Betrachtet man die Stadtteile einzeln, liegen die Werte zum Teil sogar noch weit darunter. So hat man eine Durchimpfungsrate von nur 68,8 Prozent bei Kindern der Lenzhalde im Stuttgarter Norden festgestellt. Ebenfalls „deutlich unterhalb“ des Mittelwerts liegen die Ergebnisse der Stadtteile Gänsheide (76,9 Prozent), Uhlandshöhe (74,5), Waldau (75,9), Haigst (76,5) und Botnang-West (72,2). „Deutlich oberhalb“ der WHO-Empfehlung sind dagegen die Ergebnisse der Stadtteile Bergheim (96,2 Prozent), Giebel (96,7) und Hausen (96,5) im Bezirk Weilimdorf. Insgesamt erreichten nur fünf Stadtteile den Wert der WHO, „alle anderen liegen darunter, teils auch sehr weit“, hält der Kindergesundheitsbericht für 2015 dazu fest, und dies sei „unbefriedigend“. Ähnlich sind die Ergebnisse bei den Impfungen gegen Röteln, Windpocken oder Keuchhusten, auch in der räumlichen Verteilung.
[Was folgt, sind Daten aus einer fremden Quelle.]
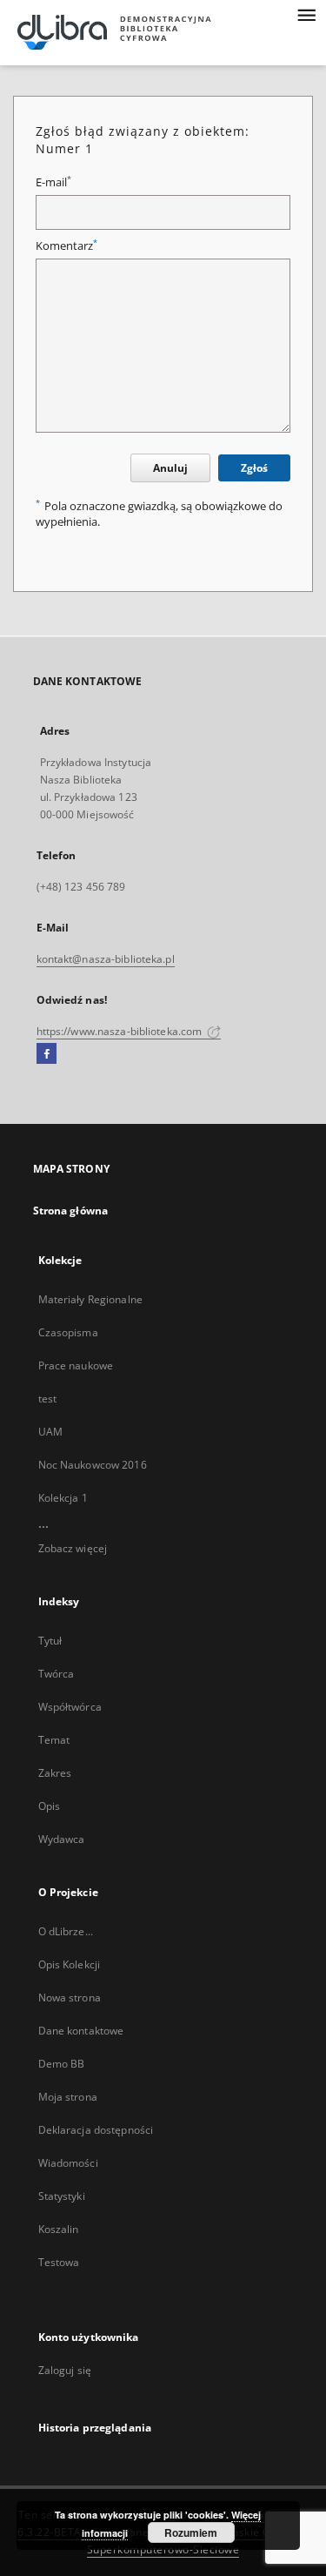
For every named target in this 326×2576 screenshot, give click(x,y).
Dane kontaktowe (81, 2030)
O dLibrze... (65, 1931)
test (47, 1398)
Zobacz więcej (73, 1548)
Günter Pfaff vom Landesgesundheitsamt sorgt sich etwa wegen zu geringen Impfraten gegen Röteln, die bei Schwangeren bekanntlich zu „komplexen Störungen des ungeborenen Lebens“ führen können. Martin Priwitzer sieht die wachsenden Fallzahlen von Keuchhusten als Problem, die gerade bei Erwachsenen zunähmen. „Wochenlang rumhusten ist sehr unangenehm“, sagt der Mediziner. Für einen Säugling, der angesteckt werde und den man noch gar nicht impfen könne, ende ein Keuchhusten mitunter aber sogar tödlich. Und bei der Grippeschutzimpfung seien die Impfraten bei älteren Menschen und selbst bei medizinischem Personal „sehr schlecht“, beanstandet Martin Priwitzer.

Auch Zeitmangel gilt als Grund für Impflücken

Mit welchem Konzept das Gesundheitsamt die festgestellten Impflücken in absehbarer Zeit beheben will, wie dies gegebenenfalls im Verbund mit den niedergelassenen Ärzten geschehen kann, daran wird noch gearbeitet. Man wolle jedenfalls niemandem etwas wegnehmen.

Hans-Otto Tropp, der Leiter des städtischen Gesundheitsamts, fragt sich allerdings, ob man mit diesem Thema überhaupt in jene Milieus der Stadt eindringen könne, die „aus ideologischen Gründen“ Vorbehalte gegen das Impfen haben. Dies sei jedoch nur eine Gruppe, der man sich stärker annehmen will. Denn vielfach, glaubt Tropp, versäumten Eltern aus „Nachlässigkeit, Zeitmangel oder Stress“ das Durchimpfen ihrer Kinder. Diese Familien, die zum Teil vielleicht gar nicht in die Arztpraxen gingen, könne das Gesundheitsamt auf dem Wege der Einschulungsuntersuchung erreichen.